Verset 1 : Toute l’humanité était d’un seul bord

  • Tout le monde se servait d’une même langue et des mêmes mots. (Bible de Jérusalem)
  • Toute la terre avait un seul langage et un seul parler. (Dhorme)
  • La terre entière se servait de la même langue et paroles uniques. (Fleg)
  • Le malheur, c’est que l’humanité, dans sa totalité, était d’un seul bord et vivait une seule histoire. (Neher)
  • La terre entière était une frontière, un ensemble d’éléments clos. (Neher)
  • Hélas toute la terre parlait un même langage. Et avait une même idéologie. (Banon)

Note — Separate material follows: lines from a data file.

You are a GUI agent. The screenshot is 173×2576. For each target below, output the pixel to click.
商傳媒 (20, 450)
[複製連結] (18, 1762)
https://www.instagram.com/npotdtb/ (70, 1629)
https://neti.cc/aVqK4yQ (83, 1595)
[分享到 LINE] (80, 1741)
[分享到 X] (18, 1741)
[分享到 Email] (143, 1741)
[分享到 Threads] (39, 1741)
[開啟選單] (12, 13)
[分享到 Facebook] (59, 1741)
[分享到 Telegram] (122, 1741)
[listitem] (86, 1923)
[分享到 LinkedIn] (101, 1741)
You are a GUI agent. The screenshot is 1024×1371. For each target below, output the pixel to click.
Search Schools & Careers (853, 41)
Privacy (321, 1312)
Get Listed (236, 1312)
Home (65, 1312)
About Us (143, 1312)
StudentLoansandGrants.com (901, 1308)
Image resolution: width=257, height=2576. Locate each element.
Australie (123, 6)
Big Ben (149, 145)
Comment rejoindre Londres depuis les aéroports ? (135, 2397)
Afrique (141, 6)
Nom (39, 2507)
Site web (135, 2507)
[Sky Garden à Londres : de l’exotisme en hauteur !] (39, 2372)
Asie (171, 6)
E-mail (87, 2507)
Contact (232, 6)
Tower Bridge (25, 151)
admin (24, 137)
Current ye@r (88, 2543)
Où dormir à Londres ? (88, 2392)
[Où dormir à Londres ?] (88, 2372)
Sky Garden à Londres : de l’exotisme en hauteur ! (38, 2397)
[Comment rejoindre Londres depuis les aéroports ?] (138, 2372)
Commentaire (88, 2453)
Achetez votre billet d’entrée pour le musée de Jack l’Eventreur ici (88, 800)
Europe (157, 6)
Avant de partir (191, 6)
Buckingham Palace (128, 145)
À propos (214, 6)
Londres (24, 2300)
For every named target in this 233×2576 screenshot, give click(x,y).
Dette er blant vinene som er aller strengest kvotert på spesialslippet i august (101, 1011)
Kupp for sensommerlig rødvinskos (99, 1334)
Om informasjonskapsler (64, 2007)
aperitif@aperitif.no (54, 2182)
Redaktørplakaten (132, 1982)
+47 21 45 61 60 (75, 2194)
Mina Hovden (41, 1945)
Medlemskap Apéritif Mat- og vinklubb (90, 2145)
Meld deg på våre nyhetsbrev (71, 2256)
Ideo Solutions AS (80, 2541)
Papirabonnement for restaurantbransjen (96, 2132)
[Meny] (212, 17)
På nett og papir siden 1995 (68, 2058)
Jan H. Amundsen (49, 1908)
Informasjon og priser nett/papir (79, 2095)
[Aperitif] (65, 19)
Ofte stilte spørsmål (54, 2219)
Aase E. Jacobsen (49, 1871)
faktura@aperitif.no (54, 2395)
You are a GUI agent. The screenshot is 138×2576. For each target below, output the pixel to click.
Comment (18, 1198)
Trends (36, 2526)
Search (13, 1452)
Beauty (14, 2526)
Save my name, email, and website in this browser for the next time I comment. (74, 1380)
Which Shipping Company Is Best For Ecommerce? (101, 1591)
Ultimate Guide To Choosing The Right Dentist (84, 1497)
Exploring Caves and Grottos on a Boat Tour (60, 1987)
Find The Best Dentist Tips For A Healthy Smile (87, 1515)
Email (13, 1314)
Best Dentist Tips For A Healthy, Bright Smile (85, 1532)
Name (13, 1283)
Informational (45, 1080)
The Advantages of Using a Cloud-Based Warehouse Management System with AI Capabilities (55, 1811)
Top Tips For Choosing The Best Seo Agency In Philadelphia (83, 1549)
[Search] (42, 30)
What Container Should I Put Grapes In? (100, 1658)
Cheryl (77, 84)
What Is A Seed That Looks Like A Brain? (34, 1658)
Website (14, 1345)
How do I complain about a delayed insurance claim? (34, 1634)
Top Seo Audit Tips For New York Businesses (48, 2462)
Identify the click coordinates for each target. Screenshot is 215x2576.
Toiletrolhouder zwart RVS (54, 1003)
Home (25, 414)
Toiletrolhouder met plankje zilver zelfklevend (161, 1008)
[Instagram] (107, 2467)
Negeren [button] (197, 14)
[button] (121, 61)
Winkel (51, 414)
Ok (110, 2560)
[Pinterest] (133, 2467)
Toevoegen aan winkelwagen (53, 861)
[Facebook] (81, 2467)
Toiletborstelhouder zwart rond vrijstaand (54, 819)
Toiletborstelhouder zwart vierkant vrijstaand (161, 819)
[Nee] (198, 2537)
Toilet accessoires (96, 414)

L’emploi des mots dans ce premier verset, qui évoque un état initial antérieur au drame, a une fonction allégorique très étendue. Il donne, comme le montre André Neher, la possibilité de plusieurs variations sur la même structure, à partir de trois notions :

a) èrèş (la terre) fait référence ici à tout le monde,

b) ŝāphāh (la lèvre , la langue) signifie « bord », « limite », « frontière », et porte la notion de clôture,

c) dābhār, qui est un terme polysémique, signifie « le mot » ou « la chose », et apparaît pour la première fois dans la Genèse avec le récit babélien, mais reviendra très fréquemment dans tous les livres de la Bible :

‘Davar, un mot qui revient des milliers de fois dans la Bible, avec des dizaines de significations, obligeant un Edmond Fleg et des Buber-Rosenzweig à renoncer à leur attachement à la traduction littérale et à choisir, pour rendre davar, entre l’une ou l’autre des possibilités suivantes : chose, fait, objet, parole, événement, révélation, commandement, etc. 26

Une nouvelle traduction bouleverse alors le sens traditionnel du récit en accentuant la dimension spatiale : au lieu de lire : « la terre entière se servait de la même langue et des mêmes mots », nous pouvons lire « toute l’humanité était d’un seul bord », la terre, enfermée dans un cercle clos, n’avait qu’une seule frontière. Par l’humanité qu’elle portait, elle inventa sa Parole, ses Objets, ses Événements, mais la première particularité de son être, dit André Neher :

‘C’était de ne posséder qu’une seule safa, expression qu’il ne faut plus entendre, au point où nous en sommes, dans le sens de langue, mais dans sa portée étymologique qui est celle de bord, de limite, de frontière. 27

Ce travail de reprise et de bouleversement du sens par le fait d’une nouvelle traduction apparaît à Butor le modèle par excellence de lecture de toute œuvre. Selon lui, un traducteur est aussi un critique, mais un critique en profondeur car « il doit apporter au texte quelque chose de profondément neuf ».28

Mais cet apport provient toujours d’un retour à la lettre contre les interprétations obligées des traditions. Le mythe est comme les ruines ou comme la mémoire : traces d’un passé révolu, mais qui informe notre présent. Et dès lors que le présent est en continuité avec le passé, il n’est pas question de l’enfermer dans la perception des religions ou de leurs interprétations univoques. Interpréter des textes sacrés, c’est en retrouver et en réanimer la langue sacrée :

‘On fait tout ce qu’on peut pour qu’ils n’évoluent pas. Ils peuvent susciter des commentaires toujours nouveaux, mais eux-mêmes ne sont pas susceptibles de variation. Pour que cette éternité du texte soit justifiée, il doit être considéré comme la production non des hommes mais des dieux. C’est le texte sacré qui forme, projette de l’autre côté de sa surface les figures divines. Les dieux sont ceux qui produisent le texte sacré et qui décident de tout le reste. 29

Pour approcher les rapports entre le sacré et la traduction, Butor rappelle ainsi que c’est en gardant le texte dans son intégrité originelle, sans en toucher la divinité, que le traducteur libère les mots enfermés. À travers cette mise en œuvre, il offre une nouvelle lecture, voire une nouvelle création.

Notes
26.

NEHER, André. L’Exil de la parole. Du silence biblique au silence d’Auschwitz. Paris : Seuil, 1970. P. 99.

27.

Ibid., p.111.

28.

BUTOR, Michel. Improvisations sur Michel Butor. Op. cit., p. 193.

29.

BUTOR, Michel. L’Utilité poétique. Saulxures : Circé, 1995. P. 17.